I put down the shopping bags which were cutting into my hands for a few minutes, and as I looked up, my eyes fell upon a goth. Under the thick, black makeup she couldn't have been more than fifteen; those people who assume that teenagers always “loiter” would have said she was loitering outside the McDonald's, shrouded in black, staring at the ground in a fairly melancholy fashion. For some reason, today, I seized the opportunity to ask. I wandered over and excused myself politely before saying, “Don't take this the wrong way, I'm just curious – your clothes, the whole 'goth' thing – why do you do it?" She peered at me strangely through her long, black fringe and muttered, “I do it cos I want to be different, not the same as everybody else." We got no further though, as her friends appeared and they mooched off together in a huddle of long, black apparel and mysterious jewelery, all dressed exactly the same.

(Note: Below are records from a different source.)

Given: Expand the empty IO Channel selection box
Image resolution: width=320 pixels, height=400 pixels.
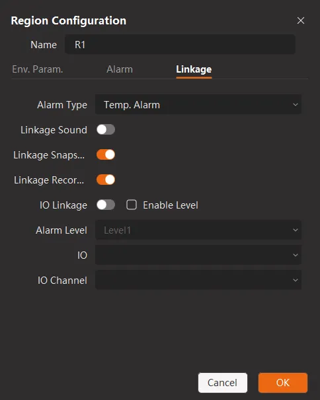Looking at the screenshot, I should tap(198, 280).
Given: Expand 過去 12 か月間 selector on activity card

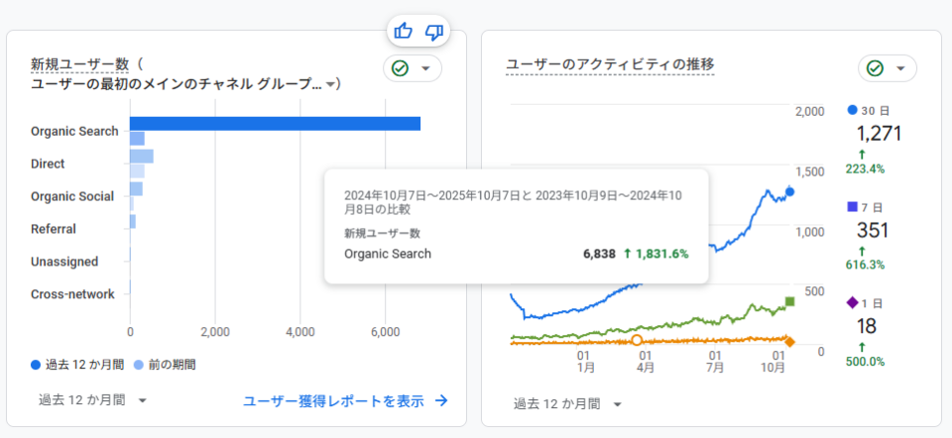Looking at the screenshot, I should (567, 404).
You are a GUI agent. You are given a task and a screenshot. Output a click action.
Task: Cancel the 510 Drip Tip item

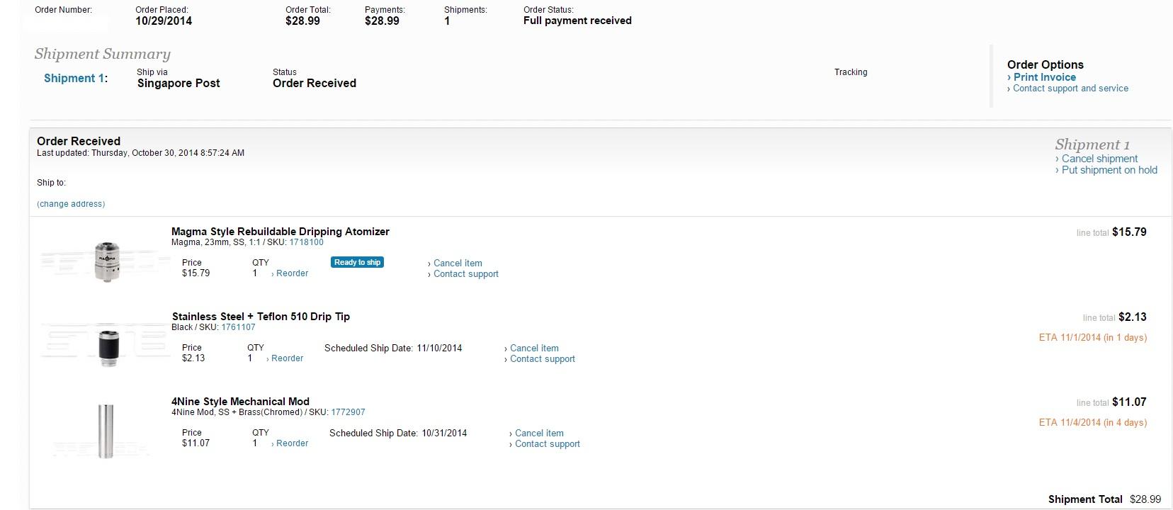click(534, 348)
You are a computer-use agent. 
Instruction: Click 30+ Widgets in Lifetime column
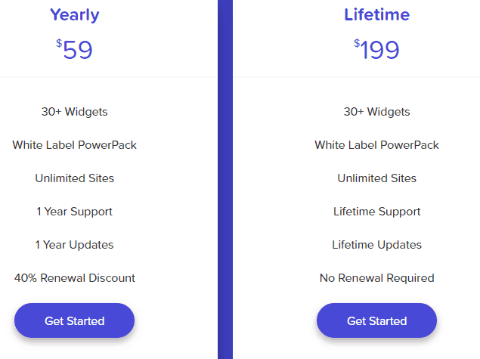pos(376,112)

Mel George, author of Distance, lives in Oxford partly because it is one of the strangest places on Earth. She would like to hear from you at The Pygmy Giant if you are British and like writing things.


Bob Jacobs said...

Reminds me of the scene in Monty Python's Life of Brian where Brian is addressing the multitude and says something along the lines of, "You don't need to follow me. You don't need to follow anyone. You're all individuals." And a little voice pops up from the crowd and says, "I'm not".

Nice 6S, Mel.

Madam Z said...

So funny! So sad! So true!

gregory pleshaw said...

Whatever. people pick subcultures all the time whether they admit it or not. At least she knew she wanted to be different from a guy like me, in a standard uniform of khakis and Oxford shirt. Goths are adorable, you know and really *quite* out of place to the regular populace. Pretending someone is *not different* because other people are also dressed like them is just such condescending bullshit. She does it, probably, because it lets her fit in with people she likes. What's wrong with that?

ionplayer said...

Everyone wants to belong. Everyone wants to be different. Everyone wants to "fit in" and "stand out" at the same time.

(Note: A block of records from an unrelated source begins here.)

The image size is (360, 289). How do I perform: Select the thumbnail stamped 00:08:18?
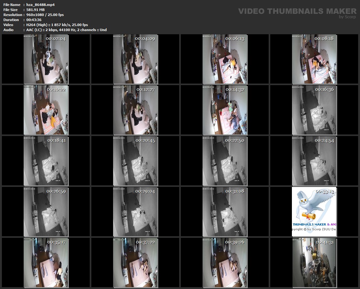pyautogui.click(x=314, y=59)
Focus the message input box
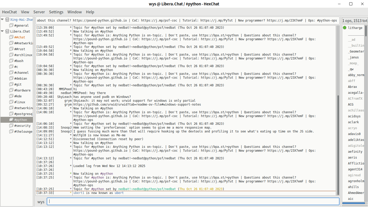This screenshot has width=368, height=207. pyautogui.click(x=193, y=201)
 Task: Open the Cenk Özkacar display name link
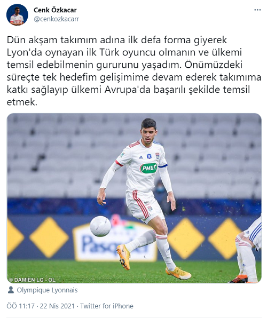(x=55, y=10)
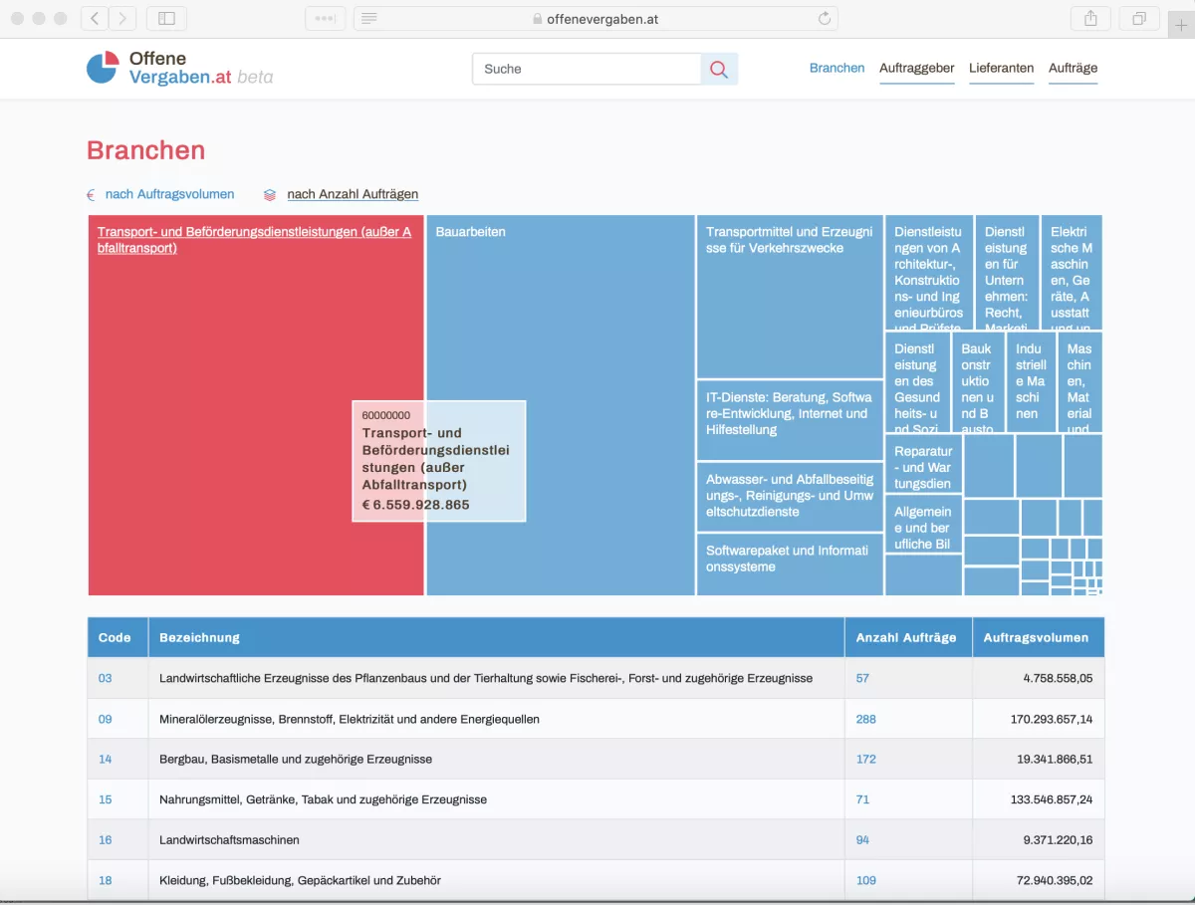Screen dimensions: 1195x905
Task: Click inside the Suche search field
Action: [x=586, y=69]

I liked it, though I disagree that they dress exactly the same.

Jp said...

Good six, Mel.

I guess a large part of the human experience is identifying, and a large part of how we identify with others is how we exclude people. You can't have a group unless someone doesn't belong. Countercultures are frequently just people saying "I don't belong to the mainstream culture," identifying with those who feel the same way, and excluding the rest of us.

What's tricky, of course, is self-awareness. I knew a lot of people who were self-proclaimed goths or punks who shared the sentiment of the girl in this story without ever getting the irony. But I did know a couple of punks who got it. Those guys were way cooler than I am.

Ian said...

"You can't have a group unless someone doesn't belong." Well said! Thanks for reminding me of the "No Homers" club.

Quin said...

ah, i remember my son's time in that group, with his king tut makeup and pink spots in his jet black curly hair.

why all black? i asked. easy to always be able to find something to match. was his answer.

made sense.

this was great fun. thanks.

Mel said...

:o) I like your son's sense of humour about the whole thing.
I am only observing what I see and hear, dear readers, and will leave you to make up your own opinions. But self-aware goths must be pretty cool, as JP says.

bob clay said...

"Why all black ?"

Well you can wear it longer ... (until the smell gives you away).